- Slive in 2008
- Born: July 26, 1940 Utica, New York, U.S.
- Died: May 16, 2018 (aged 77) Birmingham, Alabama, U.S.
- Education: B.A., Dartmouth College, 1962 J.D., Virginia, 1965 LL.M., Georgetown, 1966
- Occupation: Commissioner
- Years active: 2002–2015
- Employer: Southeastern Conference

= Michael Slive =

American college athletic director, college athletic conference commissioner, attorney

Michael Lawrence Slive (July 26, 1940 – May 16, 2018) was an American attorney and college sports executive. Slive was the commissioner of the Southeastern Conference (SEC), a college athletics association, from 2002 until 2015.

==Early life and education==
Slive was born on July 26, 1940 in Utica, New York. His father Sol Slive owned a meat market and hoped for Mike to become a doctor. Slive was the quarterback of Utica Free Academy's high school football team, and became the first person in his family to attend college, when he enrolled in Dartmouth College as a premed and played college football. However, he soon switched from football to lacrosse, and from medicine to law. While at Dartmouth, he was president of Alpha Theta fraternity. He worked as a unionized meat cutter to pay for his tuition.

He graduated from Dartmouth College with a Bachelor of Arts degree in 1962. He earned a J.D. from the University of Virginia School of Law in 1965 and an LL.M. from the Georgetown University Law Center in 1966.

==Career==
Slive began his career in 1969 as assistant director of athletics at Dartmouth College. Slive became the seventh commissioner of the SEC on July 1, 2002. He was the first commissioner of Conference USA from 1995 to 2002, and the first commissioner of the Great Midwest Conference upon its founding in 1991.

Early in his life, he practiced law in New Hampshire, serving as judge of the Hanover District Court from 1972 to 1977, and was a partner in a Chicago law firm. He was assistant director of athletics at Dartmouth College, assistant executive director of the Pacific-10 Conference, and director of athletics at Cornell University from 1981 to 1983. In 1990, he became senior partner and founder of the Mike Slive-Mike Glazier Sports Group, a legal practice specializing in representing colleges and universities in athletics-related matters.

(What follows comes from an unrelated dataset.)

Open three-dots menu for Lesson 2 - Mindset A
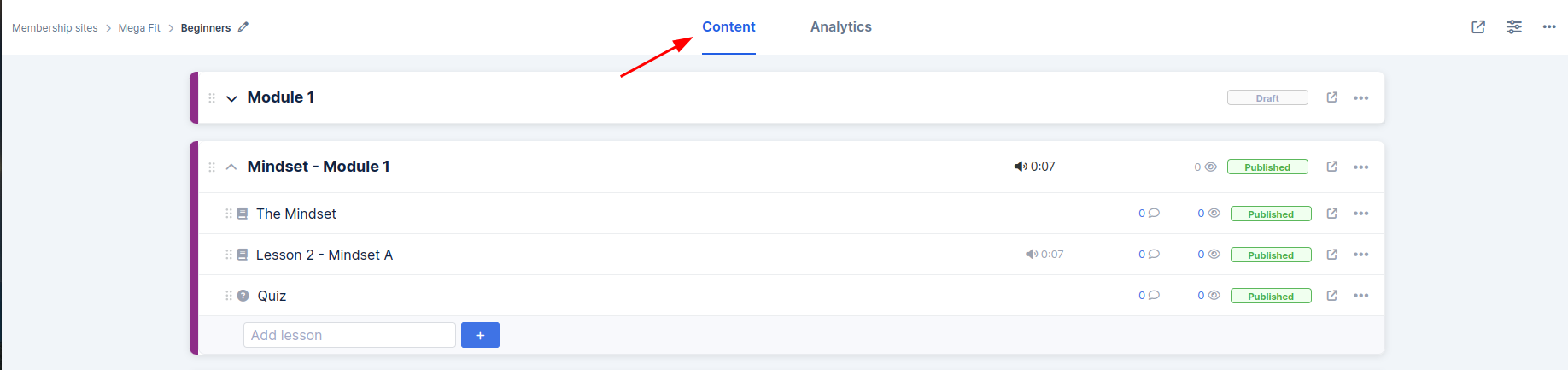The height and width of the screenshot is (370, 1568). tap(1361, 255)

As part of his role as the SEC Commissioner, he served as the coordinator of the Bowl Championship Series for the 2006 and 2007 regular seasons. He was a member of the NCAA Division I Men's Basketball Committee through September 2009 and served as the chairman of the committee for the 2008–09 academic year. He retired as commissioner effective July 31, 2015.

He chaired the NCAA Infractions Appeals Committee and the National Letter of Intent Steering Committee.

In 2009, Slive was inducted into the Greater Utica Sports Hall of Fame.

==Death==
In his later years, Slive was diagnosed with prostate cancer. Before his death, he co-founded the Mike Slive Foundation for Prostate Cancer Research. He died on May 16, 2018, age 77, in Birmingham, Alabama. He is survived by his wife of 49 years, Liz, and their daughter, Anna.